EXERCISE DIRECTIONS. Start at the line in the entries below that contains "You are a GUI", stop at the line that contains "The width and", and output exactly the lines in that span, both ends included.

SOURCE MATERIAL.
■ ■ ■

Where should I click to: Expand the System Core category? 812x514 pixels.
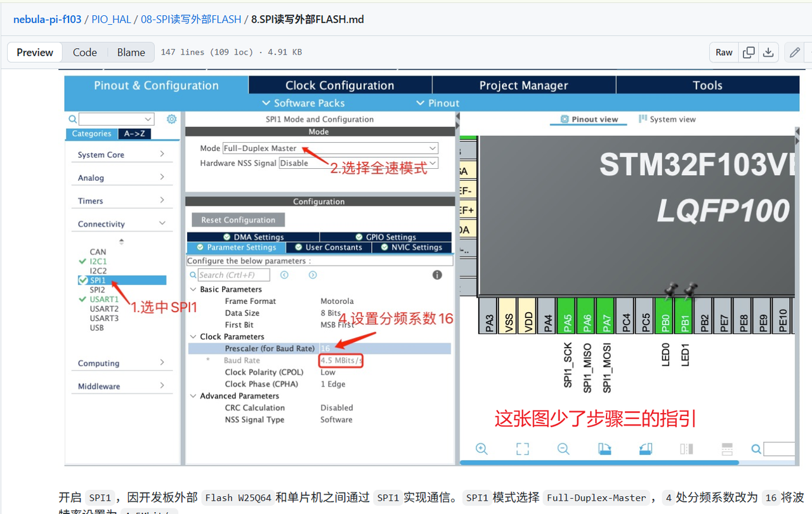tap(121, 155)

■ ■ ■

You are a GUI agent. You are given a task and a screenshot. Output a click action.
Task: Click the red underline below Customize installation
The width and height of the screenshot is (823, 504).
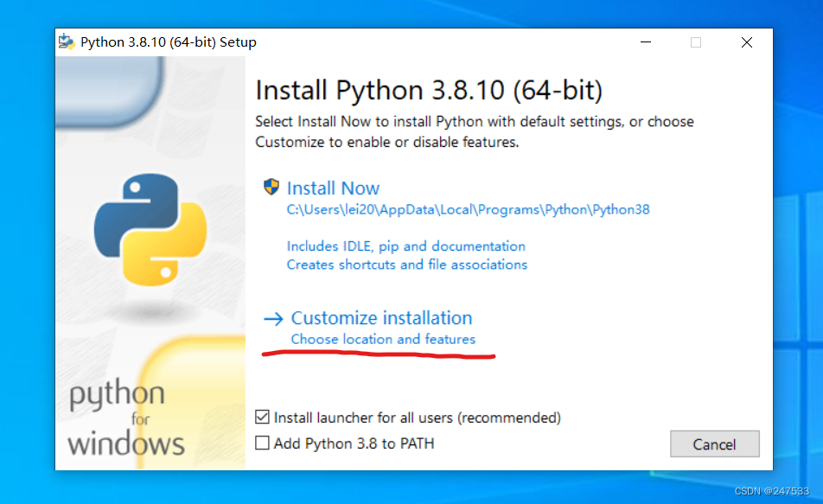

■ ■ ■

YOUR SOLUTION.
You are a GUI agent. You are given a task and a screenshot. Output a click action.
Task: Click the red underline below Customize installation
The width and height of the screenshot is (823, 504).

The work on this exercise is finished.